# Study on public transport
This notebook uses datas from [opentransportdata](https://opentransportdata.swiss/en/) to get some information about swiss trainstation and line quality.<br><br>
![Logo he-arc](./Image/hearclogo.png)

#### Authors
- David Schnegg
- Isaac Metthez

© HE-ARC, all rights reserved

## Introduction

Swiss has one of the best railway system in the world, but sometimes it fails and we were interested to find how many times.
We are aware that such things already do exist, but we wanted make ours. 
CFF/SBB Provied a extended API so we based our statistical analysis on the delay got by subtracting the real time to predicted time.
Then we ploted the result to show it in a comprensive and interactive way.
Sadly we dicovered that Lausanne isn't the worst city when it comes to trains punctuality.

![Swiss punctuality by kanton](./swiss_transport_punctuality.svg)

## Python's Packages

### Install
We use differents packages to run our project:

You can install them by executing next cell :<br>
Note : (you may need to restart the kernel to use updated packages)

In [None]:
pip install pandas lxml ipywidgets pygal pygal_maps_ch matplotlib requests 

### Import 
Since the packages are installed, we can import them.

In [None]:
import lxml.html
import io
import pygal
import pygal.style
import pygal.maps
import datetime
import pandas as pd
import IPython as IPy
import ipywidgets as widgets
import matplotlib.pyplot as plt
import numpy as np
import time 
import timer
import requests
import os
import zipfile

## Data acquisition

### Swiss public transport
As mentionned before we use datas from [opentransportdata](https://opentransportdata.swiss/en/) and more specifically this [page](https://opentransportdata.swiss/fr/dataset/istdaten/) to get swiss public transport datas.<br>
After executing the following cell you will be able to select range of datas to download (maximum 50 days, minimum 1 day). <br>
Note : (Be carefull one day data size is near to 500MB.)

In [None]:
# download the page where are the links for daily data
req = "https://opentransportdata.swiss/fr/dataset/istdaten"
page = requests.get(req)
webpage = lxml.html.fromstring(page.content)

# get links in webpage
links = webpage.xpath("//a[contains(@href,'https://opentransportdata.swiss/dataset/')]/@href")

▶ _PROBLEMS AND TASKS_:
[A] According to the public transport notebook, what is the maximum number of days of data you can select for download?
[B] Transcribe the section of the public transport notebook between "## Data acquisition" and "page = requests.get(req)", inclusive.
Please rely only on the public transport notebook.

▶ _INFORMATION GIVEN_:

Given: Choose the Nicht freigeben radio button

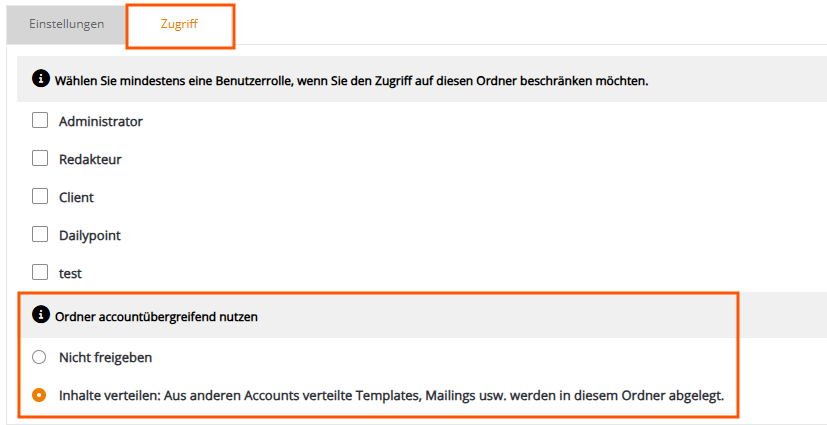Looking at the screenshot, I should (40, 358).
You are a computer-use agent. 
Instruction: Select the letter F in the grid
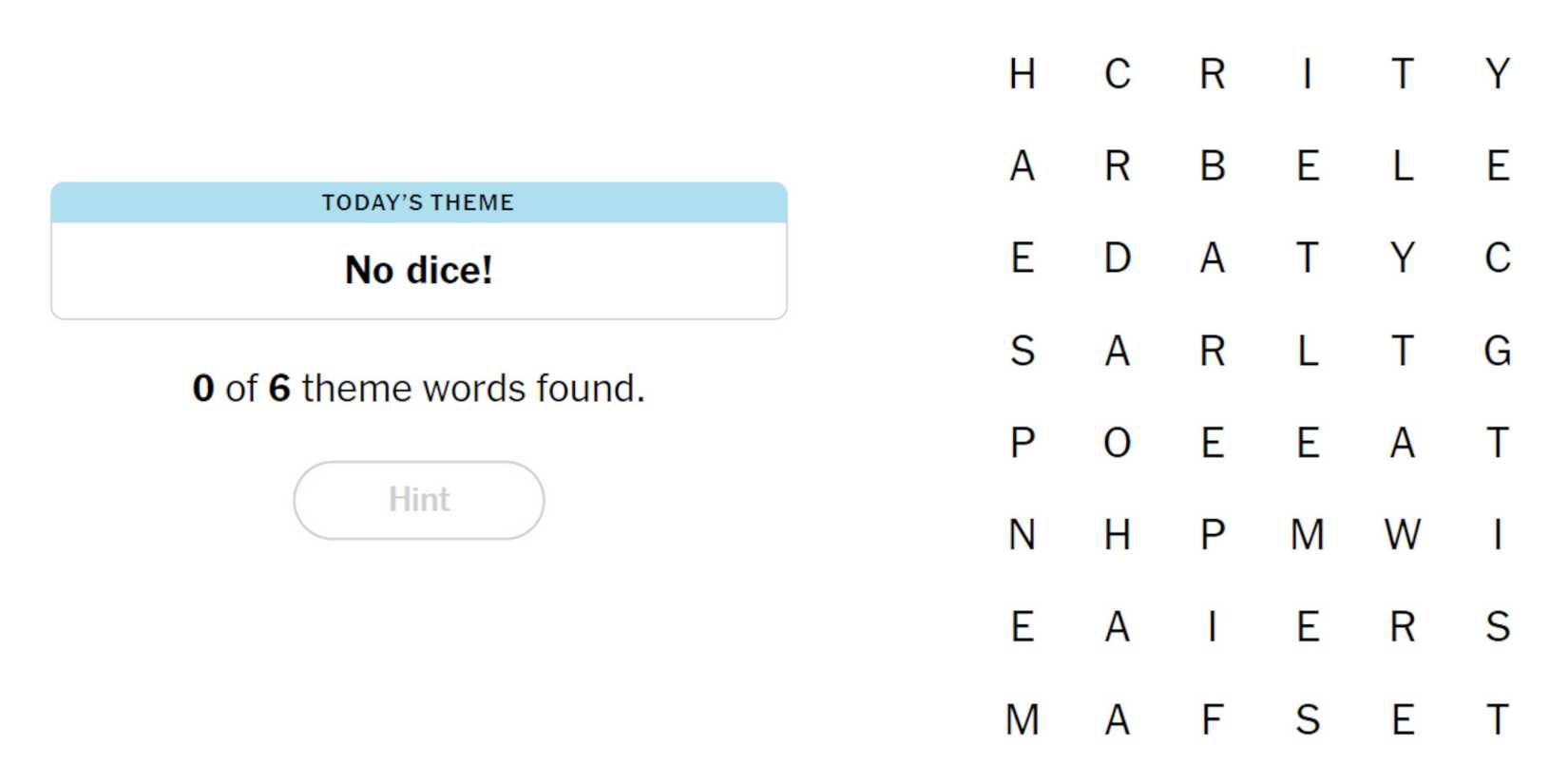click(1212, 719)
* * *
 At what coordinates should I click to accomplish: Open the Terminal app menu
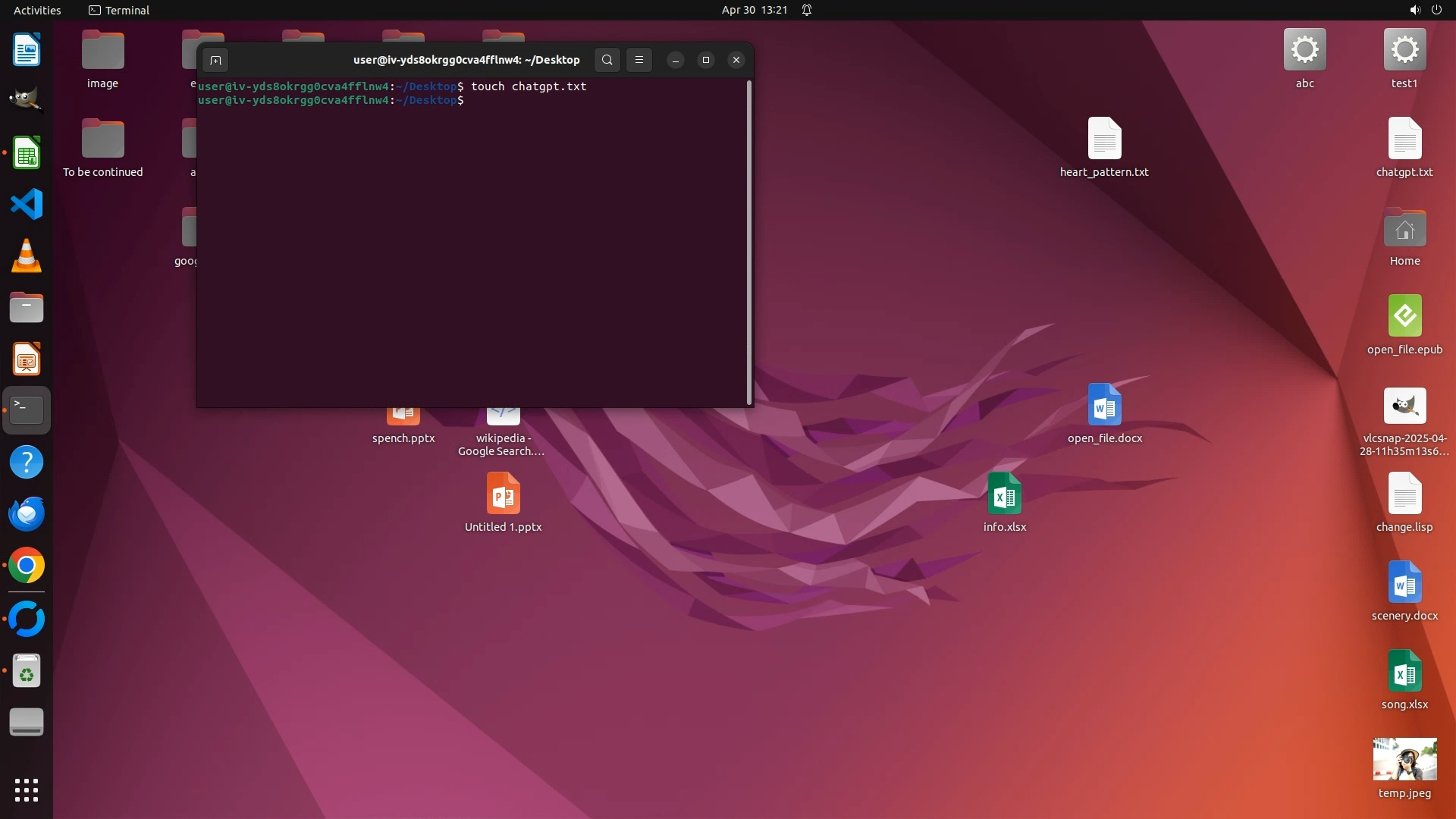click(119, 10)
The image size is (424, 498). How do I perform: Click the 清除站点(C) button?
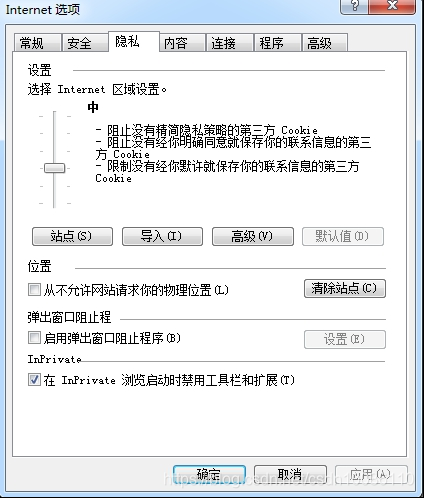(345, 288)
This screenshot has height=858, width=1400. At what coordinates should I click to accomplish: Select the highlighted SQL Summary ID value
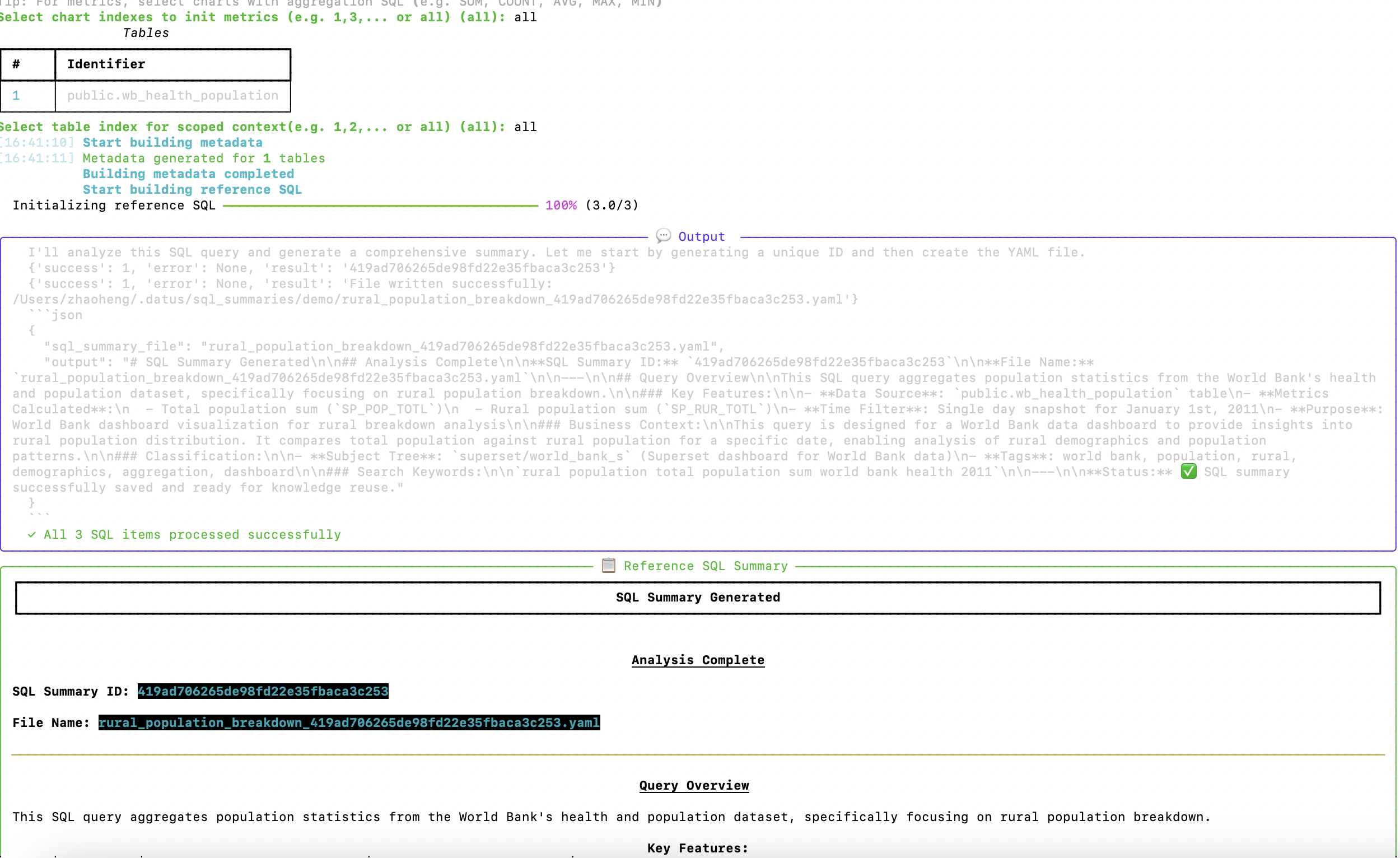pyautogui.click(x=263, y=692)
...
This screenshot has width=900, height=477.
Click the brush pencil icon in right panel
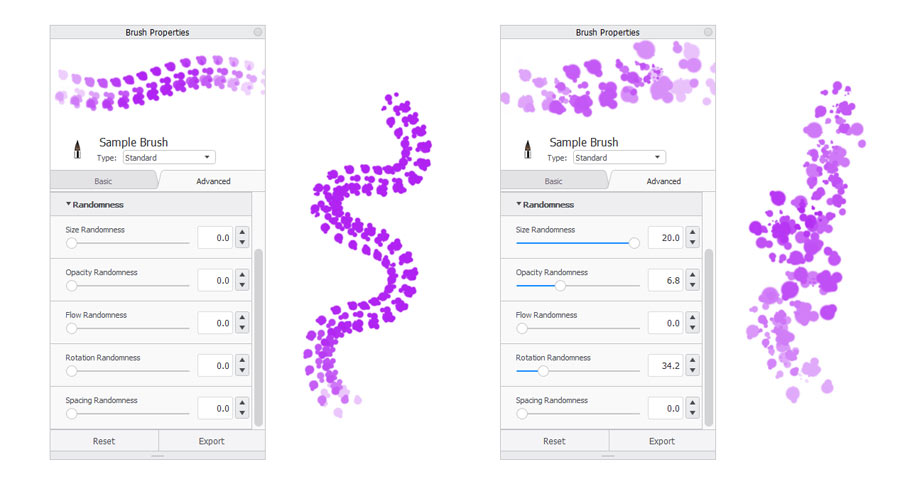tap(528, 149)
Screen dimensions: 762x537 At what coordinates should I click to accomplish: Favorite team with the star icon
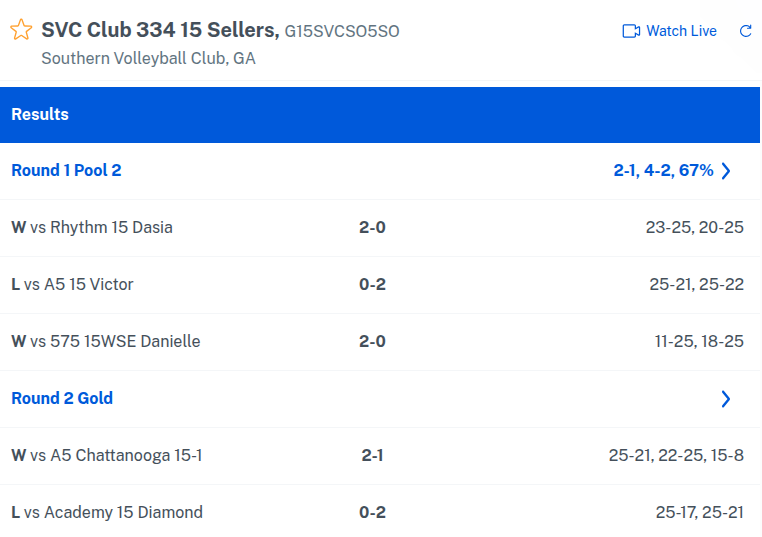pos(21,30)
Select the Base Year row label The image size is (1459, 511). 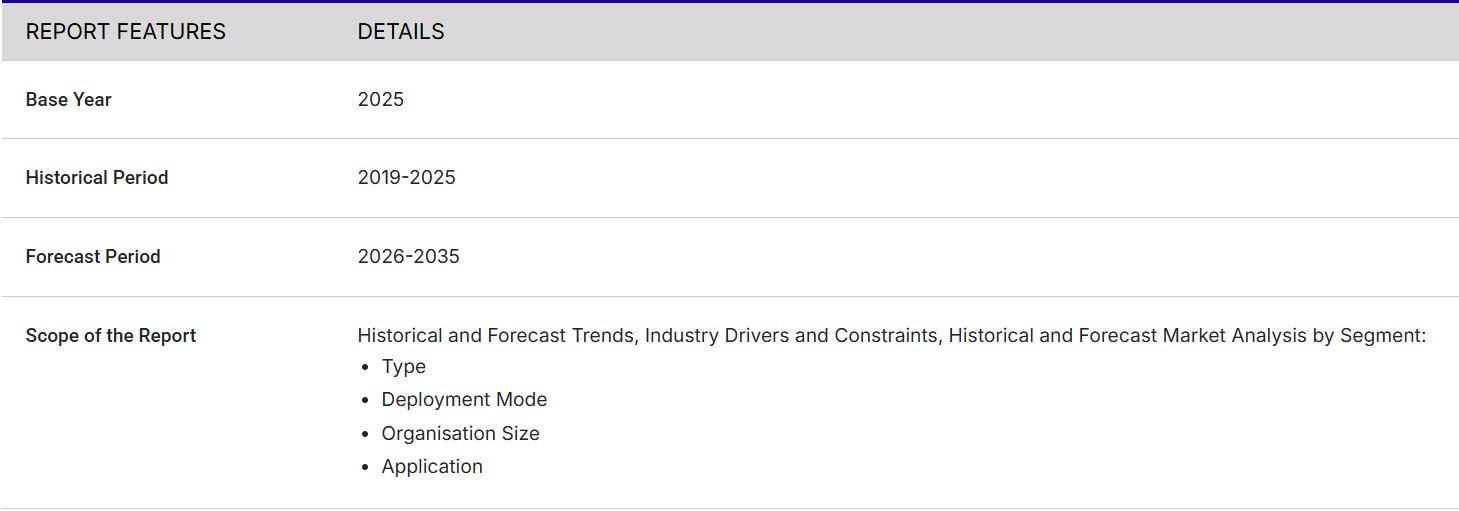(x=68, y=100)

▶ _SOLUTIONS TO THE EXERCISE_:
[A] 50 days.

[B]
## Data acquisition

### Swiss public transport
As mentionned before we use datas from [opentransportdata](https://opentransportdata.swiss/en/) and more specifically this [page](https://opentransportdata.swiss/fr/dataset/istdaten/) to get swiss public transport datas.<br>
After executing the following cell you will be able to select range of datas to download (maximum 50 days, minimum 1 day). <br>
Note : (Be carefull one day data size is near to 500MB.)

In [None]:
# download the page where are the links for daily data
req = "https://opentransportdata.swiss/fr/dataset/istdaten"
page = requests.get(req)